Sin duda esta película podría perfectamente encontrarse dentro de la selección competitiva.

PRESENCIA MEXICANA
México tuvo además el día de ayer una buena presencia en el mercado de coproducción, el Berlinale Co-Production Market (BCC).
Por un lado el proyecto de Francisca Koslin y Laura Pino (Chacal Filmes y Tirisia Cine) “La Negrada”, a ser dirigido por Jorge Pérez Solano (La Tirisia) figuró entre los escogidos por el BCC para presentarse a los productores, distribuidores y agentes de ventas internacionales.

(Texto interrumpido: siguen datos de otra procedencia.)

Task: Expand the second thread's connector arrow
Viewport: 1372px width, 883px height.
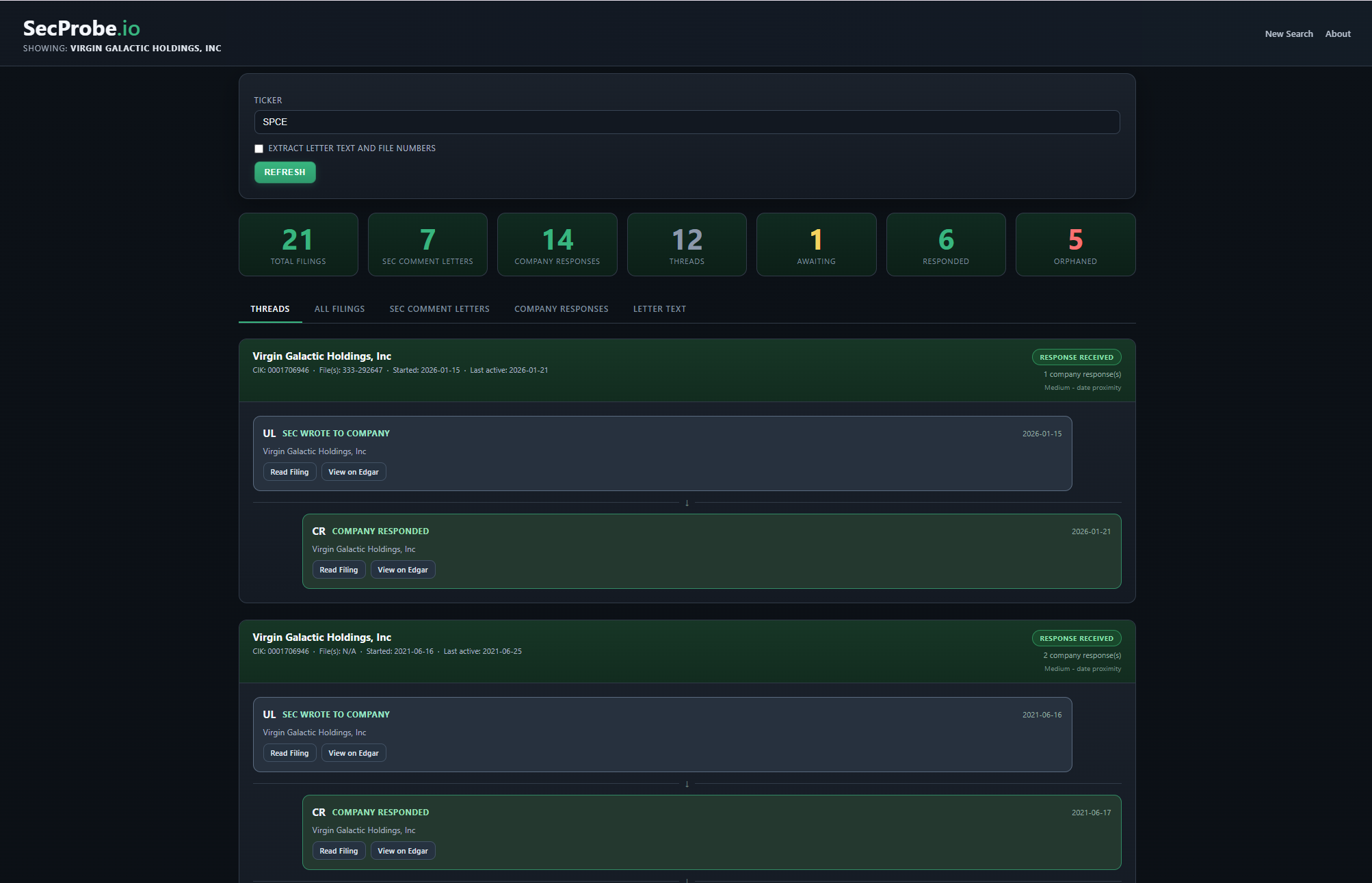Action: click(x=686, y=784)
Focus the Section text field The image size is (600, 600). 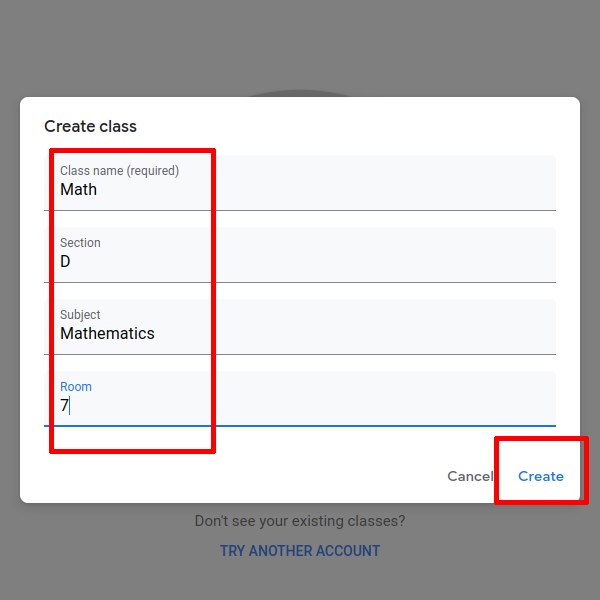pos(300,255)
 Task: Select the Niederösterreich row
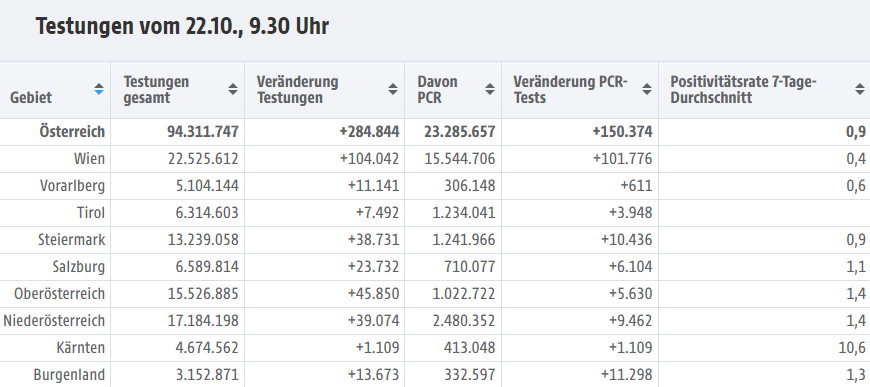point(435,320)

Por otra parte, México destacó en el mismo BCC a lo largo de una serie de actividades organizadas en mancuerna con Imcine a través de una iniciativa de Jorge Sánchez y de la jefa del BCC, Sonja Heinen.
El día incluyó, después de la inauguración del BCC por el director de la Berlinale, Dieter Kosslick, y Sonja Heinen, una comida ofrecida por Imcine y siguió con una presentación de las posibilidades de cofinanciamiento y de oferta de locaciones para rodaje con el motivo de atraer más producciones extranjeras al país.
Estuvieron presentes un considerable número de jóvenes productores mexicanos invitados por Imcine y el BCC al festival para aprovechar de contactos con sus colegas extranjeros de las experiencias de trabajo que ofrece este magno evento de cine.